Opportunities still exist for the parties to the 2015 Iran nuclear deal to come to an agreement in Vienna, says Russia’s lead negotiator, a day before the resumption of the high-profile negotiations in the Austrian capital, whose main goal, as asserted by the Iranian side, is to remove Washington’s anti-Iran sanctions.
“The attitude is positive, in a sense that it is necessary to make every effort to successfully finish the talks, as the alternatives vary between bad and really bad,” Russia’s permanent representative to the international organizations in Vienna, Mikhail Ulyanov, told Sputnik on Sunday.
“Opportunities to come to an agreement still exist,” he added.
On Saturday, Ulyanov’s Iranian counterpart, Ali Baqeri-Kani, left Tehran for Vienna to take part in the first round of the Vienna talks under President Ebrahim Raeisi and the seventh since they were launched in early April.
The Raeisi administration insists that its primary target in the talks is to have all of the United States’ unlawful sanctions removed in a verifiable manner.

(Data records)
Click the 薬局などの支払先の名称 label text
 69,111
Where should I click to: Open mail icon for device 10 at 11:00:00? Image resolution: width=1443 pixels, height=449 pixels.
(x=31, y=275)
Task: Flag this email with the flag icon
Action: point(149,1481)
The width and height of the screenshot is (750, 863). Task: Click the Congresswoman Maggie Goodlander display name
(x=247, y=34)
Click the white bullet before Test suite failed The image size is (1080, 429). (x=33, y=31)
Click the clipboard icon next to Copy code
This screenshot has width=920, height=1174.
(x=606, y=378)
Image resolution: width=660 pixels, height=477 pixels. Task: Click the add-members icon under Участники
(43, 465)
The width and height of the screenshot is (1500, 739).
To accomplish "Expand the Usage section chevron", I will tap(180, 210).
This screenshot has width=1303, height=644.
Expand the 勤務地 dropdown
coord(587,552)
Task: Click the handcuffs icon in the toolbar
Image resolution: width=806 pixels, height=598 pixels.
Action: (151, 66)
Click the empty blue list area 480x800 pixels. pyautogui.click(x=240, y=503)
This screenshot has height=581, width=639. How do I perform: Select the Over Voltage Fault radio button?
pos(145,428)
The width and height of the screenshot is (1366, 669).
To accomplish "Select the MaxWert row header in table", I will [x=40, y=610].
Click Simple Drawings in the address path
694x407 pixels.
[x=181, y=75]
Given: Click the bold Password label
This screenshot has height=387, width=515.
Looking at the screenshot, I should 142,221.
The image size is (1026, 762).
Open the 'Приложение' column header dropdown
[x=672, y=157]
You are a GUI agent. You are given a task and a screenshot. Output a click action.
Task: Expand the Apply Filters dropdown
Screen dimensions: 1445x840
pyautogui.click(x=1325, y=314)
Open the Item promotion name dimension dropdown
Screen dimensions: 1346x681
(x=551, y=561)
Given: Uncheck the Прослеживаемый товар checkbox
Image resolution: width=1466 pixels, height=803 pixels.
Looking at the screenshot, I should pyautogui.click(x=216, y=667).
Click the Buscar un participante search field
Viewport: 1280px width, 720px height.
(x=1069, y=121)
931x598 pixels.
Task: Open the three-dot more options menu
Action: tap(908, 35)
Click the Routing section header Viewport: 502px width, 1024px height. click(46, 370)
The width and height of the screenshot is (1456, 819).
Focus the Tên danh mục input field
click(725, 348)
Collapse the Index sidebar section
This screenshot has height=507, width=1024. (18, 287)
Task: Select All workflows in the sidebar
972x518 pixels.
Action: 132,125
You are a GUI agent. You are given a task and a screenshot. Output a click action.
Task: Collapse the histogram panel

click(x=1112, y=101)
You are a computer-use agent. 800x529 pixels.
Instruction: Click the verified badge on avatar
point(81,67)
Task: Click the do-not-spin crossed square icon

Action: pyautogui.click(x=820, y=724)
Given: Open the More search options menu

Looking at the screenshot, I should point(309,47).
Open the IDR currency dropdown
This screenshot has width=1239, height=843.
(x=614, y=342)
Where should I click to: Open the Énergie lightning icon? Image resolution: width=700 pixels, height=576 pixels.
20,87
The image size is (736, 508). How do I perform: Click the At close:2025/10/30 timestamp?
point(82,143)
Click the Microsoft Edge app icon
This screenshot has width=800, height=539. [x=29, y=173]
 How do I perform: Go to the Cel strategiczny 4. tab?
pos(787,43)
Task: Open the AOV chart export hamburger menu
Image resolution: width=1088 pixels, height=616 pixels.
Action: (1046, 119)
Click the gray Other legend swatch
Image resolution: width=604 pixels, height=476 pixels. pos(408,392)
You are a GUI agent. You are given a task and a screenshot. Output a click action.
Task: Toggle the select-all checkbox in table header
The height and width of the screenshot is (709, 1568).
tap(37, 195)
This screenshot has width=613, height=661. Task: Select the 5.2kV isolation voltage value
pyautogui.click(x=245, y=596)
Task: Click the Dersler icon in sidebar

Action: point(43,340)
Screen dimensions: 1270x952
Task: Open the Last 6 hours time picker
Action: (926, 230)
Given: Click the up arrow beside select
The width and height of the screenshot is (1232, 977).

* List of tasks *
1. Write out the part of the report on the Vienna nuclear talks that opens with the words containing "Opportunities still exist" and closes with "Washington’s anti-Iran sanctions.".
2. In the report on the Vienna nuclear talks, condense the paragraph beginning "On Saturday, Ulyanov's Iranian counterpart" into a single shorter sentence that keeps its main facts.
Work only from the report on the Vienna nuclear talks.

* Exercise solutions *
1.
Opportunities still exist for the parties to the 2015 Iran nuclear deal to come to an agreement in Vienna, says Russia’s lead negotiator, a day before the resumption of the high-profile negotiations in the Austrian capital, whose main goal, as asserted by the Iranian side, is to remove Washington’s anti-Iran sanctions.

2. On Saturday, Iranian negotiator Ali Baqeri-Kani left Tehran for Vienna to join the first round of talks under President Ebrahim Raeisi, the seventh round since early April.